If you know anyone who does programming on the Mac and would like to help us, please let us know.

1 Like

It seems to be a clang thing, and it’s a fairly recent change that’s bothering more people than us, it seems: https://github.com/llvm/llvm-project/issues/48973

2 Likes

I can code, but I’ve been trying to retrieve my old account because Apple doesn’t allow me to do it via email (need xcode).

2 Likes

Good catch, hunterk.

Unfortunately, the C/UNIX world has a bad history with ill defined scope of responsibility. Infamously, ANSI C even fails to make clear who’s responsibility it is to define how structs are structured which led to incompatibilities (most famously with the difference between win32 delphi vs visual C).

1 Like

Seems like it’s working now @Ball, @2V3EvG4LMJFdRe, @reypacino, @bloodtype, @wakka:

Mega Bezel Reflection Shader! - Feedback and Updates

1 Like

I can confirm they all appear to work now, although really really slowly, at least in the nightly build I’m using (on my 8core m1).
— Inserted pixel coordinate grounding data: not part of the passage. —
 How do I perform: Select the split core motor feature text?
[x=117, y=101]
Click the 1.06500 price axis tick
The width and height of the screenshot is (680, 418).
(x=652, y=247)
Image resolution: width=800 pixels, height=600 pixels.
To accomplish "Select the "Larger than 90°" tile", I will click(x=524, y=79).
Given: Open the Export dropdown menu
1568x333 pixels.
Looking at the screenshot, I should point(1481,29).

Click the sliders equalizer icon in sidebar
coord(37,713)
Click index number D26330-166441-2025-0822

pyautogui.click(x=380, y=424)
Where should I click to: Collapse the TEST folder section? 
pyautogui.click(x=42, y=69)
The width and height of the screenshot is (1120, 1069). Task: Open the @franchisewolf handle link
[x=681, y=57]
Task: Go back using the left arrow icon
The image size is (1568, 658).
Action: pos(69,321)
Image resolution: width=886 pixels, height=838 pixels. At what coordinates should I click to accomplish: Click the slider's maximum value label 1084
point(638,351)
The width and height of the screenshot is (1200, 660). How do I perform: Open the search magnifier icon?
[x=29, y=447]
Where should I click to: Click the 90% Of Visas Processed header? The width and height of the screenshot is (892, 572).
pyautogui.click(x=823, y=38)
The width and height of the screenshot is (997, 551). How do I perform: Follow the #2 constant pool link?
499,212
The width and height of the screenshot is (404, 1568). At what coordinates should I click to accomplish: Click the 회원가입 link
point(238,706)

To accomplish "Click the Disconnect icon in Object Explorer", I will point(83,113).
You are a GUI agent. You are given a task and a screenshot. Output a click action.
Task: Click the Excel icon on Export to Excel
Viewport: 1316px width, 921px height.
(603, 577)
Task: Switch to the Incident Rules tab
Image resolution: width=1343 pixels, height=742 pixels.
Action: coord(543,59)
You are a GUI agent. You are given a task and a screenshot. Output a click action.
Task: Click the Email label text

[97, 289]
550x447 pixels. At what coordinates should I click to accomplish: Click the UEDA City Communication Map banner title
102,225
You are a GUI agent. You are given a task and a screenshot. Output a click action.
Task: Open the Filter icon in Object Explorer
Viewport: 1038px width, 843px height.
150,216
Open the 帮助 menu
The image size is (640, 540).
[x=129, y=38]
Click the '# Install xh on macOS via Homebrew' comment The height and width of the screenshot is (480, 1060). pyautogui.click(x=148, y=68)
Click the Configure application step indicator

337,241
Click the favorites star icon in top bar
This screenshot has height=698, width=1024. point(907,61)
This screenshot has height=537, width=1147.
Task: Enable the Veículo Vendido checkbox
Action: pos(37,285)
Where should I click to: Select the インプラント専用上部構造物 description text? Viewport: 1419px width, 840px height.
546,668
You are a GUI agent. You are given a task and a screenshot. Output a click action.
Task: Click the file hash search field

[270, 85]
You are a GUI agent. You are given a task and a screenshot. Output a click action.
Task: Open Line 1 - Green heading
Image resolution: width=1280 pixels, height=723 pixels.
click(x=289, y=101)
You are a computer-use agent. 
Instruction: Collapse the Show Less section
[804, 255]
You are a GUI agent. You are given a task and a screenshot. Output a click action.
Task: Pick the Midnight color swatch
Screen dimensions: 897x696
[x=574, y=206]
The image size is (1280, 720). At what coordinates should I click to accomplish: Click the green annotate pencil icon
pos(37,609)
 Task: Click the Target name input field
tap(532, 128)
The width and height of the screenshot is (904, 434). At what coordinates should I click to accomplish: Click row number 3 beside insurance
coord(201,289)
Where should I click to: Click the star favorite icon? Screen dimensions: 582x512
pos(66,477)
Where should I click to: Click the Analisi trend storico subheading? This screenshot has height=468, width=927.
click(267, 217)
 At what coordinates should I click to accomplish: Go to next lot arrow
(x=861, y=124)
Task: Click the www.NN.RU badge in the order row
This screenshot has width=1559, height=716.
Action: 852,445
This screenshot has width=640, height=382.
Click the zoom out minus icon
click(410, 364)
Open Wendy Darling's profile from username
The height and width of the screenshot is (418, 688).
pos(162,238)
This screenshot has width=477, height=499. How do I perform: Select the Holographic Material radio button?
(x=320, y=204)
Perhaps due to a different setting I haven’t set or have yet to set. The app has so many settings these things can be difficult to nail down.

At any rate, real progress!

1 Like

Hi, I can confirm that Mega Bezel works with the new Vulkan driver, but just crawls.

On Macs I highly recommend the koko-aio shader (also under bezel) that performs incredibly well and in HDR!

1 Like

What GPUs are both of you using in your systems?

1 Like

It’s the M1 Silicon Mac with this integrated CPU/GPU structure. Performance-wise it’s a beast and quite capable, but these shaders let them just crawl. A new M2 Mini Pro is in order, we‘ll see whether this can make a difference. However also the M1s are not really underpowered … if you have any ideas, very happy to test!

3 Likes

Yeah, I’ve heard the M1 Silicon is supposed to be quit good.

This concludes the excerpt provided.